Gotik und Graffiti, Geschichte und Gegenwart: Im Heilig-Kreuz-Münster schlägt ein Kreuzweg im Street-Art-Stil Brücken vom Leidensweg Jesu Christi zum Hier und Jetzt. Er sei „sehr geflasht“ gewesen, als er die Werke zum ersten Mal sah, berichtet Münsterpfarrer Timo Weber – im besten Sinne.
Elektrisiert, ergriffen, könnte man statt „geflasht“ auch sagen. Derart gepackt hat den Seelsorger, wie er im Gespräch mit der NRWZ erzählt, die Energie und Aktualität der Darstellungen, die vor wenigen Tagen an der Brüstung der Orgel-Empore angebracht wurden – rechtzeitig zum Beginn der Karwoche, in der die Erinnerung an Leiden und Auferstehung Jesu Christi in dramatischer Weise im Mittelpunkt stehen.
„Jede Zeit hat ihre Bilder, ihre Sprache“, sagt Weber. Dass gerade zur heiligen Woche im Münster eine Auseinandersetzung mit dieser zentralen christlichen Thematik mit heutigen Ausdrucksmitteln zu sehen ist, dafür sei er dankbar: „Ich finde das eine tolle Aktion“, unterstreicht er – auch mit Blick auf den Initiator des Projekts „Kreuzstreet“, Michael Grimm.
Beeindruckt hat den Münsterpfarrer besonders, dass die jungen Künstler – eine Frau und sechs Männer, darunter aus Rottweil Konstantin Viktor Müller und Robert Hak – sich intensiv mit den biblischen Schilderungen auseinandergesetzt haben. Als Beispiel verweist Weber gleich auf die erste Station: Jesus wird zum Tode verurteilt. Kniend mitten in einer Häuserflucht hat der Künstler hat Jesus dargestellt – eine Großstadtszene, die sehr aktuell wirkt.

Die aber Überraschungspotenzial bietet, wenn man genauer hinschaut: „In den Fenstern findet man dann Bibelstellen, die sich auf Jesus beziehen“, erläutert Pfarrer Weber mit spürbarer Begeisterung. Die zweitausend Jahre alte Erzählung verliert so den historischen Abstand und wird direkt mit der Jetztzeit verknüpft.
Dass diese Nähe auch aufwühlend sein kann, ist dem Seelsorger bewusst. Die Aktion gefalle vermutlich nicht jedem und sei „auch ein Stein des Anstoßes“, sagt er. „Die Werke sind eine Aufforderung, sich hinzusetzen und die Botschaften auf sich wirken zu lassen,“ führt Weber aus. Und verweist etwa auf die zwölfte Station: Jesus stirbt am Kreuz. Diese hat Robert Hak mit einem schlichten Schriftzug umgesetzt: „Ich war hier. J.“ ist da zu lesen. Nicht nur die ausfließenden Buchstaben, die regelrecht zu weinen scheinen, haben Pfarrer Weber an der Umsetzung berührt. Denn Hak hat dem eben Ermordeten da eine Stimme gegeben – eine Stimme, die im Tod schon vorausweist auf Auferstehung.

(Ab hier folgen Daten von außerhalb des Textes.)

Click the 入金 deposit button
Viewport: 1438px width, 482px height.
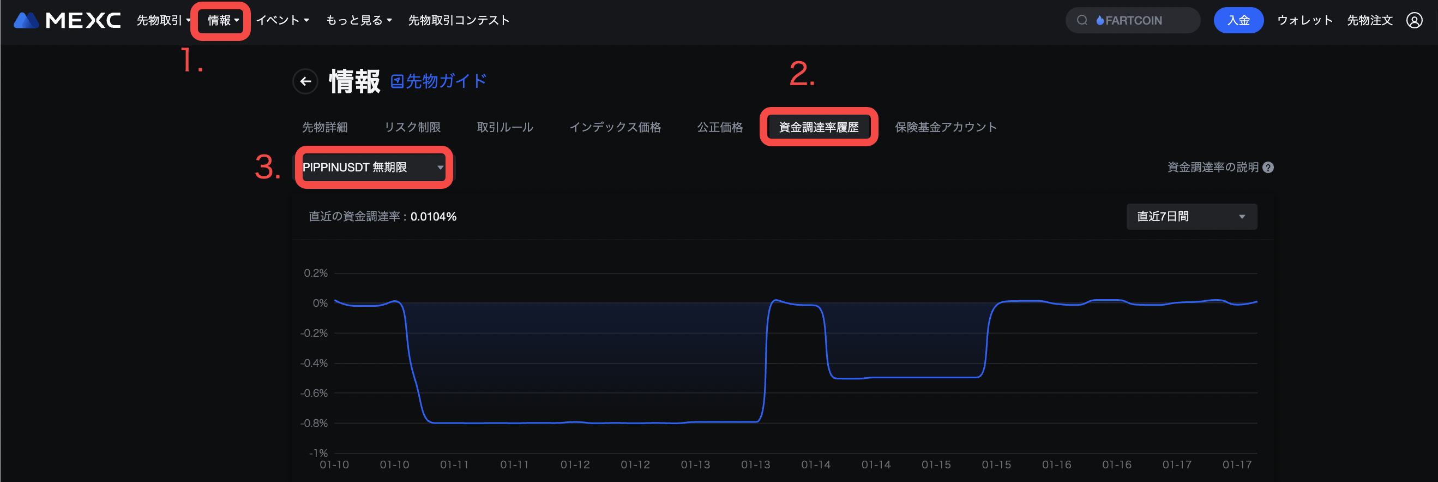pyautogui.click(x=1238, y=21)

Berührend auch die Deutung der elften Station: Jesus wird ans Kreuz genagelt. Gestaltet hat sie die Ukrainerin Somari – eine junge Frau, die ohne Religion aufgewachsen ist, sich bei der Beschäftigung mit der biblischen Szene aber stark an Erfahrungen durch die russischen Angriffe auf ihre Heimat erinnert fühlte. Die fröhlichen Farben, in der sie sonst in Comic-Anmutung malt, sind präsent. Sie werden aber von dunklen Schatten durchzogen. Unten sieht man die Hand und das Kreuz, in der linken Bildhälfte ein Auge, aus welchem ein Strahl die Hand durchbohrt. Aber wer da Jesus ans Kreuz nagelt, bleibt offen. Ebenso, wer ihn verurteilt hat. Sind es einzelne, oder gerade auch die, die nichts unternehmen und wegschauen – auch diese Frage könnte man aus dem aufgerissenen Auge herauslesen.

Wenige Zeichen eröffnen so bereits weite Horizonte. Insgesamt reicht im Projekt „Kreuzstreet“ das Spektrum von fast realistischen Darstellungen Jesu, etwa in der Schweißtuch-Szene, über textlich-typografische Deutungen bis zu Bildmitteln, die an Piktogramme erinnern.

Alles in allem sind die modernen Deutungen bemerkenswert spannungsvoll. Einerseits schaffen sie Distanz von den Darstellungen des Leidens Jesu, die man vielfach gesehen hat. Andererseits verknüpfen sie das biblische Geschehen auf direktestem Weg mit der Gegenwart. Und wiesen so berührend auf die universelle Dimension von Leiden und Tod, aber auch Hoffnung und Erlösung hin – als zeitgenössisch-zugängliche und zugleich tief berührende Hingucker für Herz und Hirn.
Info: „Kreuzstreet“ wird im Rottweiler Heilig-Kreuz-Münster bis Fronleichnam gezeigt.